◆ Brief:
Copy out the data entries below line for line, with no changes.

◆ Data entries:

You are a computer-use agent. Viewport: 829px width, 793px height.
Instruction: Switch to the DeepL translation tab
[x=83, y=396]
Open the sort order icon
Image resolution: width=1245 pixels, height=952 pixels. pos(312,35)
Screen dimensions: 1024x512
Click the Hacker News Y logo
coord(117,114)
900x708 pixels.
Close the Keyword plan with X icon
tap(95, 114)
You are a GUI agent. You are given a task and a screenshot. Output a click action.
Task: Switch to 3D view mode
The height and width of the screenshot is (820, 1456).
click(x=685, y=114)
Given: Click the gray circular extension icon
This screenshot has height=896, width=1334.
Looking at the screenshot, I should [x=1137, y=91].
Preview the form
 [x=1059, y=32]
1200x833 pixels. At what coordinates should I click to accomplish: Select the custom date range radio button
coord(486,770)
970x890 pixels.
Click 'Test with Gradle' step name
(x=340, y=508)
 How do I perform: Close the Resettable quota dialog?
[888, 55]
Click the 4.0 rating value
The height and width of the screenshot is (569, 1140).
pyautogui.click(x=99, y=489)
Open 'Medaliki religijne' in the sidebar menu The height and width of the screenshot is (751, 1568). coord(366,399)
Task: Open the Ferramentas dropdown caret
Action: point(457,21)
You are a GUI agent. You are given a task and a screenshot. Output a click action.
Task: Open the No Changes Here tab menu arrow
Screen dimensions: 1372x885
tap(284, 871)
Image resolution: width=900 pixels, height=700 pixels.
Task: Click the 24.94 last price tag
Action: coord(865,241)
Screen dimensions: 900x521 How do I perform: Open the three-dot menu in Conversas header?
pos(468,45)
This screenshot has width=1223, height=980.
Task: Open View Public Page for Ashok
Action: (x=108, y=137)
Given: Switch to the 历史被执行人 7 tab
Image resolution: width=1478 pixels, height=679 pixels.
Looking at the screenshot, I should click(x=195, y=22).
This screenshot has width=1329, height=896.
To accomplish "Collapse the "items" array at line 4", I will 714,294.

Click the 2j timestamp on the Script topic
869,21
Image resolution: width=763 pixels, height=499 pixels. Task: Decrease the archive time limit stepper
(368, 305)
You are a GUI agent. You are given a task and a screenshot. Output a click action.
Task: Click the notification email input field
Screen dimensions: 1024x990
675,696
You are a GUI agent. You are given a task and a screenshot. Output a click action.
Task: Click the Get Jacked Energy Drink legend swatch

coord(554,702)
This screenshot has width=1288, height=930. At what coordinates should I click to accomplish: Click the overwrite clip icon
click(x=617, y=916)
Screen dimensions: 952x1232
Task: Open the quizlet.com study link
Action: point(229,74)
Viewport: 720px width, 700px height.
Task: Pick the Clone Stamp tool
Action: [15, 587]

◆ Answer for this exercise:
You are a computer-use agent. Viewport: 829px width, 793px height.
Instruction: Switch to the DeepL translation tab
[x=83, y=396]
Open the sort order icon
Image resolution: width=1245 pixels, height=952 pixels. pos(312,35)
Screen dimensions: 1024x512
Click the Hacker News Y logo
coord(117,114)
900x708 pixels.
Close the Keyword plan with X icon
tap(95, 114)
You are a GUI agent. You are given a task and a screenshot. Output a click action.
Task: Switch to 3D view mode
The height and width of the screenshot is (820, 1456).
click(x=685, y=114)
Given: Click the gray circular extension icon
This screenshot has height=896, width=1334.
Looking at the screenshot, I should [x=1137, y=91].
Preview the form
 [x=1059, y=32]
1200x833 pixels. At what coordinates should I click to accomplish: Select the custom date range radio button
coord(486,770)
970x890 pixels.
Click 'Test with Gradle' step name
(x=340, y=508)
 How do I perform: Close the Resettable quota dialog?
[888, 55]
Click the 4.0 rating value
The height and width of the screenshot is (569, 1140).
pyautogui.click(x=99, y=489)
Open 'Medaliki religijne' in the sidebar menu The height and width of the screenshot is (751, 1568). coord(366,399)
Task: Open the Ferramentas dropdown caret
Action: point(457,21)
You are a GUI agent. You are given a task and a screenshot. Output a click action.
Task: Open the No Changes Here tab menu arrow
Screen dimensions: 1372x885
tap(284, 871)
Image resolution: width=900 pixels, height=700 pixels.
Task: Click the 24.94 last price tag
Action: coord(865,241)
Screen dimensions: 900x521 How do I perform: Open the three-dot menu in Conversas header?
pos(468,45)
This screenshot has width=1223, height=980.
Task: Open View Public Page for Ashok
Action: (x=108, y=137)
Given: Switch to the 历史被执行人 7 tab
Image resolution: width=1478 pixels, height=679 pixels.
Looking at the screenshot, I should click(x=195, y=22).
This screenshot has width=1329, height=896.
To accomplish "Collapse the "items" array at line 4", I will 714,294.

Click the 2j timestamp on the Script topic
869,21
Image resolution: width=763 pixels, height=499 pixels. Task: Decrease the archive time limit stepper
(368, 305)
You are a GUI agent. You are given a task and a screenshot. Output a click action.
Task: Click the notification email input field
Screen dimensions: 1024x990
675,696
You are a GUI agent. You are given a task and a screenshot. Output a click action.
Task: Click the Get Jacked Energy Drink legend swatch

coord(554,702)
This screenshot has width=1288, height=930. At what coordinates should I click to accomplish: Click the overwrite clip icon
click(x=617, y=916)
Screen dimensions: 952x1232
Task: Open the quizlet.com study link
Action: point(229,74)
Viewport: 720px width, 700px height.
Task: Pick the Clone Stamp tool
Action: [15, 587]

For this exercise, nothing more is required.